The span to repeat in the listing below runs from the line containing "Toggle Bold formatting" to the line containing "Edit the search field 磐田 横浜", inclusive. Repeat it exactly, and only it.
=== Given data ===
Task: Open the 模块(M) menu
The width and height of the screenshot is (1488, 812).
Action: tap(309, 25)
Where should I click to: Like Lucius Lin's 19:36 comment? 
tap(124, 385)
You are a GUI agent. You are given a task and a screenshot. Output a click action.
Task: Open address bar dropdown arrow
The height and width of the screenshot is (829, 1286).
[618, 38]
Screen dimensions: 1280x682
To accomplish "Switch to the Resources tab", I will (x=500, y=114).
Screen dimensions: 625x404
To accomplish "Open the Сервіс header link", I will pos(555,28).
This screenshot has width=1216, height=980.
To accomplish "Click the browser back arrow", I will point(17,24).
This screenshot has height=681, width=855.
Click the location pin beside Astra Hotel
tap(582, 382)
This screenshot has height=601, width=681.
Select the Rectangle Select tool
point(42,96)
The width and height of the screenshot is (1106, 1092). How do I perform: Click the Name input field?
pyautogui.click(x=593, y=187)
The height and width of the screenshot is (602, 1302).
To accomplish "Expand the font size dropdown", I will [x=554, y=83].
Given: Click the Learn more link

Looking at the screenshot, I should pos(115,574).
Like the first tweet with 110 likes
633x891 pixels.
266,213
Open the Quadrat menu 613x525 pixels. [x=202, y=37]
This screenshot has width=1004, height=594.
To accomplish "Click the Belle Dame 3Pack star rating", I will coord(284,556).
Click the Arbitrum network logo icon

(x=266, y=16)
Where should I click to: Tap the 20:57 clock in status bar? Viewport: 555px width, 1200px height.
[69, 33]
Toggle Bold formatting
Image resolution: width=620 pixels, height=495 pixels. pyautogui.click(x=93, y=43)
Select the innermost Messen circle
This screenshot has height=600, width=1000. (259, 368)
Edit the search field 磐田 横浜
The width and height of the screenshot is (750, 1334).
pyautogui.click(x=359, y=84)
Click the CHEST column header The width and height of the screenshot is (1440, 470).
===
**Exercise result:**
Toggle Bold formatting
Image resolution: width=620 pixels, height=495 pixels. pyautogui.click(x=93, y=43)
Select the innermost Messen circle
This screenshot has height=600, width=1000. (259, 368)
Edit the search field 磐田 横浜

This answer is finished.